If you didn’t prepare well enough in advance (and sometimes, even if you did), this can often means also mega problems: players unable to connect to server, sync errors resulting players losing coins and content in the game, frequent crashes and more.
And from a successful marketing campaign (which brought all the users) you find yourself in a marketing hell: awful reviews in the app stores, bad user ranking, web-wide negative media reports and shitloads of support requests to handle.
22Cans experienced this very scenario when launching Curiosity this week.
Now, so far, this is nothing unique. Almost everyone launching an app or a game with a new team (regardless of how experienced the team members are) felt this in one degree or another. Sometimes more than once. I had a share of these myself when launching new games on mobile and on facebook as well.

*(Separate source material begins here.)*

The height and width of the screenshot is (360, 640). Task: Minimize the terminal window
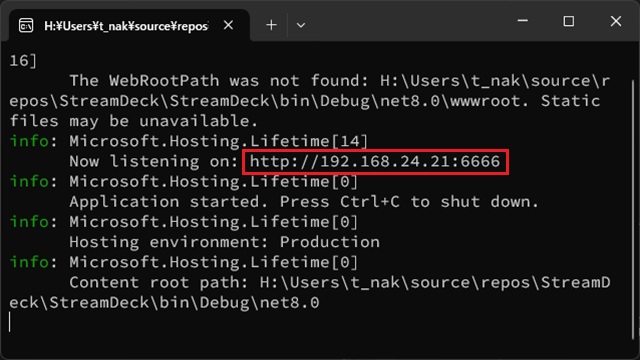click(x=522, y=21)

The traditional response is posting a page with an apology, bragging that you were surprise by the scale of the success of the launch, ensuring players you’re working hard on solving the issues and thanking players for their patience.
22cans did all this – but in a really cool way. They released a video where one on their team members admitting he experiences all these issues – and then just walks over to his fellow developers and managers demanding answers.
They touched all the points a written apology and a small FAQ would have touched, only it came out so cool, it was way more effective.